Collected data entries
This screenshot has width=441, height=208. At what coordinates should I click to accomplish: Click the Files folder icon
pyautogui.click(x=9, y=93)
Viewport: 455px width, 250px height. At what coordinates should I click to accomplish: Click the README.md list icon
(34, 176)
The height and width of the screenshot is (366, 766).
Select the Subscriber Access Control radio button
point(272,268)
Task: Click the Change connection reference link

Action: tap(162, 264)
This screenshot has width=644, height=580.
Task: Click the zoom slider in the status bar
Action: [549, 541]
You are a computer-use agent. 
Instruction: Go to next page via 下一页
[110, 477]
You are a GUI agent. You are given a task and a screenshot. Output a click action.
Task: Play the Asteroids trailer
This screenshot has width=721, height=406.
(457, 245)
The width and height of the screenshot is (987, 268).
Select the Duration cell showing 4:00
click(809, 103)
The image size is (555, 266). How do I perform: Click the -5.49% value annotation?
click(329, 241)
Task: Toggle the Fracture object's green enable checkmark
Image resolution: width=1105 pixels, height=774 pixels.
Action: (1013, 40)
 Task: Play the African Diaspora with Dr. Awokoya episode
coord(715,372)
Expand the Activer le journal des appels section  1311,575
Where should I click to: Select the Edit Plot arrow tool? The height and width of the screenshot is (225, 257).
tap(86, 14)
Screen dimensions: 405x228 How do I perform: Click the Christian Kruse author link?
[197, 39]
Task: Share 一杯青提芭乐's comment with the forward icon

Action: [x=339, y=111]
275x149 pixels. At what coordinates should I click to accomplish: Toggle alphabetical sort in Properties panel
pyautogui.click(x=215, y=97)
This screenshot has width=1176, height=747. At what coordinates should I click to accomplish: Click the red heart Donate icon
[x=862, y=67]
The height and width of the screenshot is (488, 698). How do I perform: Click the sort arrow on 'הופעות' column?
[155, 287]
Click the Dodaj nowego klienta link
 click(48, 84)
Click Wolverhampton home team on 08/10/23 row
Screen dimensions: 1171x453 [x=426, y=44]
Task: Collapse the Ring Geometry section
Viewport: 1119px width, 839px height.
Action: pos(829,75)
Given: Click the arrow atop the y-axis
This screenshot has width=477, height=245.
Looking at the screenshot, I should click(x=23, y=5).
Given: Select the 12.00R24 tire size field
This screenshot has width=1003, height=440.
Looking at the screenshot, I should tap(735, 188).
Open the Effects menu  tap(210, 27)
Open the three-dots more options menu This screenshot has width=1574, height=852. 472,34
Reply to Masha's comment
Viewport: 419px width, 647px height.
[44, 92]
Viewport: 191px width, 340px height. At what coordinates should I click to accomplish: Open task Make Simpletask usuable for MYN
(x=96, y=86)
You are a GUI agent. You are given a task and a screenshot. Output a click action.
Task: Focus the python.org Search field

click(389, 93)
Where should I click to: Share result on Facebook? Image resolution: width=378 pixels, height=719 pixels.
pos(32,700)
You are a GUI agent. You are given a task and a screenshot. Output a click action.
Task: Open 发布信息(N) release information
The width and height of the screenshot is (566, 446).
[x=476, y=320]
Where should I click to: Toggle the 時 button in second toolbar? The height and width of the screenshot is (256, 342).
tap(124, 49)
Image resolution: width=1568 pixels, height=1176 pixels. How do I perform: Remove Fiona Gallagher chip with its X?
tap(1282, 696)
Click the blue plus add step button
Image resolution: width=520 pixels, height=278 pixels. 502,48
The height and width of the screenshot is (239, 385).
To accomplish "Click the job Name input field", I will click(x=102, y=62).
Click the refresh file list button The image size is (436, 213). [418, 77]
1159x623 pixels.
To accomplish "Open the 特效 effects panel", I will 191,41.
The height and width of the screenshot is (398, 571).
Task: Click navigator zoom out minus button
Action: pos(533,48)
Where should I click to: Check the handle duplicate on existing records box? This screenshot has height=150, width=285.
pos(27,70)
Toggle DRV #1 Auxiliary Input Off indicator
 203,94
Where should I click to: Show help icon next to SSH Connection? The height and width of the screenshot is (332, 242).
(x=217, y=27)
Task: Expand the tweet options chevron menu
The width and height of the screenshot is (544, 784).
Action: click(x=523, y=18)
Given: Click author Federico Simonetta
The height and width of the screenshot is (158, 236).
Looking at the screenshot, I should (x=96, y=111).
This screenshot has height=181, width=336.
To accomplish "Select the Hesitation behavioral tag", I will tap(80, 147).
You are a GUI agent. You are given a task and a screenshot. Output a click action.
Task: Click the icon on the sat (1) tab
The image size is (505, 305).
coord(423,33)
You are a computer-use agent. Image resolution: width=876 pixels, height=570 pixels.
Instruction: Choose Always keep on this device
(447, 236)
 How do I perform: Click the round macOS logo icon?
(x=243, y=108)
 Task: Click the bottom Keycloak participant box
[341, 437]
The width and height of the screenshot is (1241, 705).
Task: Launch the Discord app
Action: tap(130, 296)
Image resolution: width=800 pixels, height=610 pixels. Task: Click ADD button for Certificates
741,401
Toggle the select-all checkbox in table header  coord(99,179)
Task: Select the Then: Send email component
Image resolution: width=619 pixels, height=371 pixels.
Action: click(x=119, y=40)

▶ [What you should do]: Copy the entries above exactly, but only from the line holding "This screenshot has width=1176, height=747." through the line holding "Task: Open 发布信息(N) release information", both included.

▶ [Solution to this problem]:
This screenshot has width=1176, height=747. At what coordinates should I click to accomplish: Click the red heart Donate icon
[x=862, y=67]
The height and width of the screenshot is (488, 698). How do I perform: Click the sort arrow on 'הופעות' column?
[155, 287]
Click the Dodaj nowego klienta link
 click(48, 84)
Click Wolverhampton home team on 08/10/23 row
Screen dimensions: 1171x453 [x=426, y=44]
Task: Collapse the Ring Geometry section
Viewport: 1119px width, 839px height.
Action: pos(829,75)
Given: Click the arrow atop the y-axis
This screenshot has width=477, height=245.
Looking at the screenshot, I should click(x=23, y=5).
Given: Select the 12.00R24 tire size field
This screenshot has width=1003, height=440.
Looking at the screenshot, I should tap(735, 188).
Open the Effects menu  tap(210, 27)
Open the three-dots more options menu This screenshot has width=1574, height=852. 472,34
Reply to Masha's comment
Viewport: 419px width, 647px height.
[44, 92]
Viewport: 191px width, 340px height. At what coordinates should I click to accomplish: Open task Make Simpletask usuable for MYN
(x=96, y=86)
You are a GUI agent. You are given a task and a screenshot. Output a click action.
Task: Focus the python.org Search field

click(389, 93)
Where should I click to: Share result on Facebook? Image resolution: width=378 pixels, height=719 pixels.
pos(32,700)
You are a GUI agent. You are given a task and a screenshot. Output a click action.
Task: Open 发布信息(N) release information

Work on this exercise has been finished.